=== Begin Enclosure ===

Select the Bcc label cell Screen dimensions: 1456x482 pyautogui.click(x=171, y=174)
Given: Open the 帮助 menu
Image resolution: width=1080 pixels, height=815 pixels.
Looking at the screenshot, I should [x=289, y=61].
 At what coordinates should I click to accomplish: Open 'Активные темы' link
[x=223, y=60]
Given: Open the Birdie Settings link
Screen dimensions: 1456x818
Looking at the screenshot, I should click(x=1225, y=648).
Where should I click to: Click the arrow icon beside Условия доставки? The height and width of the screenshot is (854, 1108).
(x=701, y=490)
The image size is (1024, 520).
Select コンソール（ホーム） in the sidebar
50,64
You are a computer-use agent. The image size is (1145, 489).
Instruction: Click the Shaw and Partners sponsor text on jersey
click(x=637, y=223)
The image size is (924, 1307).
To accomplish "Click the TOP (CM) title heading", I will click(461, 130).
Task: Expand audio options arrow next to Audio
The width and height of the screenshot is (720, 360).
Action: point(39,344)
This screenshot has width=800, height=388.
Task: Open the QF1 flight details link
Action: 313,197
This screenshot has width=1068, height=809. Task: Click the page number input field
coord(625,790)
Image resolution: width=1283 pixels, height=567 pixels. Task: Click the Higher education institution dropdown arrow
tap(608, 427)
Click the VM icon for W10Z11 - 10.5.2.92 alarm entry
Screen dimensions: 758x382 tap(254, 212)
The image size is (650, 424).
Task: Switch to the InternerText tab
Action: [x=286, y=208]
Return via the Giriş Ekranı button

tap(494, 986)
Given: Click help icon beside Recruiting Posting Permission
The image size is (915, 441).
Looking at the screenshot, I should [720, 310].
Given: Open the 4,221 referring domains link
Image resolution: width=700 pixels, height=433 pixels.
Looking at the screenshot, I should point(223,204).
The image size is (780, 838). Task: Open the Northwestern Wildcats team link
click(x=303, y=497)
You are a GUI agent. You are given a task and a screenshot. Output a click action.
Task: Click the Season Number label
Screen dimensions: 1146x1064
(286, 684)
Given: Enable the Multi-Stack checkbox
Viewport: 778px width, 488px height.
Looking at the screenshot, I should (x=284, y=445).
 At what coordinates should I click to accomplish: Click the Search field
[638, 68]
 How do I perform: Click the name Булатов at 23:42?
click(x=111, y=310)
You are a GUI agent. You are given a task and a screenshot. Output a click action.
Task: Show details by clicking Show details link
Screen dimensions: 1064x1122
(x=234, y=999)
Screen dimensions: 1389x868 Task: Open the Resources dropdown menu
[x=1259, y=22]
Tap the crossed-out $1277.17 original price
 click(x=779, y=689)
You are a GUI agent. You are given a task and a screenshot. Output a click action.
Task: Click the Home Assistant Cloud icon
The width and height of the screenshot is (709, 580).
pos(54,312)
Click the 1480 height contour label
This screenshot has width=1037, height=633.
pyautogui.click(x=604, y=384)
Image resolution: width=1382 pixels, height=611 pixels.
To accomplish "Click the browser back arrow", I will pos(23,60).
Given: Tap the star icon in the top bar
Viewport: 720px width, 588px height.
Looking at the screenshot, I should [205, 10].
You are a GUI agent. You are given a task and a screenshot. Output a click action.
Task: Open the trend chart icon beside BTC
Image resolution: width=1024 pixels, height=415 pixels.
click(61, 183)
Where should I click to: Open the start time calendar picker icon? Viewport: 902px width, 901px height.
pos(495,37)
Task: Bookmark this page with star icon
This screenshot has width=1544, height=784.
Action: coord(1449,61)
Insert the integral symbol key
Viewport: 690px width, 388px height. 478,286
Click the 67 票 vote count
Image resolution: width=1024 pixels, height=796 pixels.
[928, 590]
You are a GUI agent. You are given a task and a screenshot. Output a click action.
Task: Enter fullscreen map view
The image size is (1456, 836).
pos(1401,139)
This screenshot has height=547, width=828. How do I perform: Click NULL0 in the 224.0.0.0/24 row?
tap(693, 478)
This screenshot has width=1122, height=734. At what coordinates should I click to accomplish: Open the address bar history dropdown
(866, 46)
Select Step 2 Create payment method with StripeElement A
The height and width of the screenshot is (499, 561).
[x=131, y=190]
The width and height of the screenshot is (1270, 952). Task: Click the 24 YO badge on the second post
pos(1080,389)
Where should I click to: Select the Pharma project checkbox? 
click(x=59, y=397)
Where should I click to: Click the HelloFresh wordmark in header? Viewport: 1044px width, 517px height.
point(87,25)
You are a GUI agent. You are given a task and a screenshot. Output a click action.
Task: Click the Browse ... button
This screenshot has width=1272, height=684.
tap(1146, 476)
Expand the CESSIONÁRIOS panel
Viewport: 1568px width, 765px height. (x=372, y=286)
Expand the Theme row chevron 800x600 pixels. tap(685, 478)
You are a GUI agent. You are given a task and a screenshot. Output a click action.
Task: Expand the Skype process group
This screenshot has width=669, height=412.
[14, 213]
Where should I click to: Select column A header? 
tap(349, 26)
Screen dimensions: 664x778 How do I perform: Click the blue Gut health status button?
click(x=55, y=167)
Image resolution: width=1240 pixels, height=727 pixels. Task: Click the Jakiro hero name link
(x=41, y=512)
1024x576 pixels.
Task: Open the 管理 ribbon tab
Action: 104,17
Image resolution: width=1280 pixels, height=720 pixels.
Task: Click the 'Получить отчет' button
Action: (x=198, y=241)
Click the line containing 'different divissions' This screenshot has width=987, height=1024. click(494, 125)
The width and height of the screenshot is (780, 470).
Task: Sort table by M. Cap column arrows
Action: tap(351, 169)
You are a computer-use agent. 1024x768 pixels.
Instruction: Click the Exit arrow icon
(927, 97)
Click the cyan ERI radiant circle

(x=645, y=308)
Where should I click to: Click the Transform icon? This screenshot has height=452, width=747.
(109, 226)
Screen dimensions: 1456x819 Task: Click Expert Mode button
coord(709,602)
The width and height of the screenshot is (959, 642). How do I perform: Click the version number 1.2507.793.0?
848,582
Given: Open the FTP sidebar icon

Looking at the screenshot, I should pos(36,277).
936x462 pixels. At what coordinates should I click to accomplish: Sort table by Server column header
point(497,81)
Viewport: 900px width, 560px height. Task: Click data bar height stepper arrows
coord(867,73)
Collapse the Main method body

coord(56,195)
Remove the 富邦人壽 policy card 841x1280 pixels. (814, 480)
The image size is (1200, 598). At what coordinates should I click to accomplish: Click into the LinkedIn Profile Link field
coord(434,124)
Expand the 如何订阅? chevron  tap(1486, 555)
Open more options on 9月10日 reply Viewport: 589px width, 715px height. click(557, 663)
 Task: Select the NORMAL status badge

=== End Enclosure ===

• [The problem]: Could you print all of the entries again exactly as they stand?

• [Answer box]:
Select the Bcc label cell Screen dimensions: 1456x482 pyautogui.click(x=171, y=174)
Given: Open the 帮助 menu
Image resolution: width=1080 pixels, height=815 pixels.
Looking at the screenshot, I should [x=289, y=61].
 At what coordinates should I click to accomplish: Open 'Активные темы' link
[x=223, y=60]
Given: Open the Birdie Settings link
Screen dimensions: 1456x818
Looking at the screenshot, I should click(x=1225, y=648).
Where should I click to: Click the arrow icon beside Условия доставки? The height and width of the screenshot is (854, 1108).
(x=701, y=490)
The image size is (1024, 520).
Select コンソール（ホーム） in the sidebar
50,64
You are a computer-use agent. The image size is (1145, 489).
Instruction: Click the Shaw and Partners sponsor text on jersey
click(x=637, y=223)
The image size is (924, 1307).
To accomplish "Click the TOP (CM) title heading", I will click(461, 130).
Task: Expand audio options arrow next to Audio
The width and height of the screenshot is (720, 360).
Action: point(39,344)
This screenshot has width=800, height=388.
Task: Open the QF1 flight details link
Action: 313,197
This screenshot has width=1068, height=809. Task: Click the page number input field
coord(625,790)
Image resolution: width=1283 pixels, height=567 pixels. Task: Click the Higher education institution dropdown arrow
tap(608, 427)
Click the VM icon for W10Z11 - 10.5.2.92 alarm entry
Screen dimensions: 758x382 tap(254, 212)
The image size is (650, 424).
Task: Switch to the InternerText tab
Action: [x=286, y=208]
Return via the Giriş Ekranı button

tap(494, 986)
Given: Click help icon beside Recruiting Posting Permission
The image size is (915, 441).
Looking at the screenshot, I should [720, 310].
Given: Open the 4,221 referring domains link
Image resolution: width=700 pixels, height=433 pixels.
Looking at the screenshot, I should point(223,204).
The image size is (780, 838). Task: Open the Northwestern Wildcats team link
click(x=303, y=497)
You are a GUI agent. You are given a task and a screenshot. Output a click action.
Task: Click the Season Number label
Screen dimensions: 1146x1064
(286, 684)
Given: Enable the Multi-Stack checkbox
Viewport: 778px width, 488px height.
Looking at the screenshot, I should (x=284, y=445).
 At what coordinates should I click to accomplish: Click the Search field
[638, 68]
 How do I perform: Click the name Булатов at 23:42?
click(x=111, y=310)
You are a GUI agent. You are given a task and a screenshot. Output a click action.
Task: Show details by clicking Show details link
Screen dimensions: 1064x1122
(x=234, y=999)
Screen dimensions: 1389x868 Task: Open the Resources dropdown menu
[x=1259, y=22]
Tap the crossed-out $1277.17 original price
 click(x=779, y=689)
You are a GUI agent. You are given a task and a screenshot. Output a click action.
Task: Click the Home Assistant Cloud icon
The width and height of the screenshot is (709, 580).
pos(54,312)
Click the 1480 height contour label
This screenshot has width=1037, height=633.
pyautogui.click(x=604, y=384)
Image resolution: width=1382 pixels, height=611 pixels.
To accomplish "Click the browser back arrow", I will pos(23,60).
Given: Tap the star icon in the top bar
Viewport: 720px width, 588px height.
Looking at the screenshot, I should [205, 10].
You are a GUI agent. You are given a task and a screenshot. Output a click action.
Task: Open the trend chart icon beside BTC
Image resolution: width=1024 pixels, height=415 pixels.
click(61, 183)
Where should I click to: Open the start time calendar picker icon? Viewport: 902px width, 901px height.
pos(495,37)
Task: Bookmark this page with star icon
This screenshot has width=1544, height=784.
Action: coord(1449,61)
Insert the integral symbol key
Viewport: 690px width, 388px height. 478,286
Click the 67 票 vote count
Image resolution: width=1024 pixels, height=796 pixels.
[928, 590]
You are a GUI agent. You are given a task and a screenshot. Output a click action.
Task: Enter fullscreen map view
The image size is (1456, 836).
pos(1401,139)
This screenshot has height=547, width=828. How do I perform: Click NULL0 in the 224.0.0.0/24 row?
tap(693, 478)
This screenshot has width=1122, height=734. At what coordinates should I click to accomplish: Open the address bar history dropdown
(866, 46)
Select Step 2 Create payment method with StripeElement A
The height and width of the screenshot is (499, 561).
[x=131, y=190]
The width and height of the screenshot is (1270, 952). Task: Click the 24 YO badge on the second post
pos(1080,389)
Where should I click to: Select the Pharma project checkbox? 
click(x=59, y=397)
Where should I click to: Click the HelloFresh wordmark in header? Viewport: 1044px width, 517px height.
point(87,25)
You are a GUI agent. You are given a task and a screenshot. Output a click action.
Task: Click the Browse ... button
This screenshot has width=1272, height=684.
tap(1146, 476)
Expand the CESSIONÁRIOS panel
Viewport: 1568px width, 765px height. (x=372, y=286)
Expand the Theme row chevron 800x600 pixels. tap(685, 478)
You are a GUI agent. You are given a task and a screenshot. Output a click action.
Task: Expand the Skype process group
This screenshot has width=669, height=412.
[14, 213]
Where should I click to: Select column A header? 
tap(349, 26)
Screen dimensions: 664x778 How do I perform: Click the blue Gut health status button?
click(x=55, y=167)
Image resolution: width=1240 pixels, height=727 pixels. Task: Click the Jakiro hero name link
(x=41, y=512)
1024x576 pixels.
Task: Open the 管理 ribbon tab
Action: 104,17
Image resolution: width=1280 pixels, height=720 pixels.
Task: Click the 'Получить отчет' button
Action: (x=198, y=241)
Click the line containing 'different divissions' This screenshot has width=987, height=1024. click(494, 125)
The width and height of the screenshot is (780, 470).
Task: Sort table by M. Cap column arrows
Action: tap(351, 169)
You are a computer-use agent. 1024x768 pixels.
Instruction: Click the Exit arrow icon
(927, 97)
Click the cyan ERI radiant circle

(x=645, y=308)
Where should I click to: Click the Transform icon? This screenshot has height=452, width=747.
(109, 226)
Screen dimensions: 1456x819 Task: Click Expert Mode button
coord(709,602)
The width and height of the screenshot is (959, 642). How do I perform: Click the version number 1.2507.793.0?
848,582
Given: Open the FTP sidebar icon

Looking at the screenshot, I should pos(36,277).
936x462 pixels. At what coordinates should I click to accomplish: Sort table by Server column header
point(497,81)
Viewport: 900px width, 560px height. Task: Click data bar height stepper arrows
coord(867,73)
Collapse the Main method body

coord(56,195)
Remove the 富邦人壽 policy card 841x1280 pixels. (814, 480)
The image size is (1200, 598). At what coordinates should I click to accomplish: Click into the LinkedIn Profile Link field
coord(434,124)
Expand the 如何订阅? chevron  tap(1486, 555)
Open more options on 9月10日 reply Viewport: 589px width, 715px height. click(557, 663)
 Task: Select the NORMAL status badge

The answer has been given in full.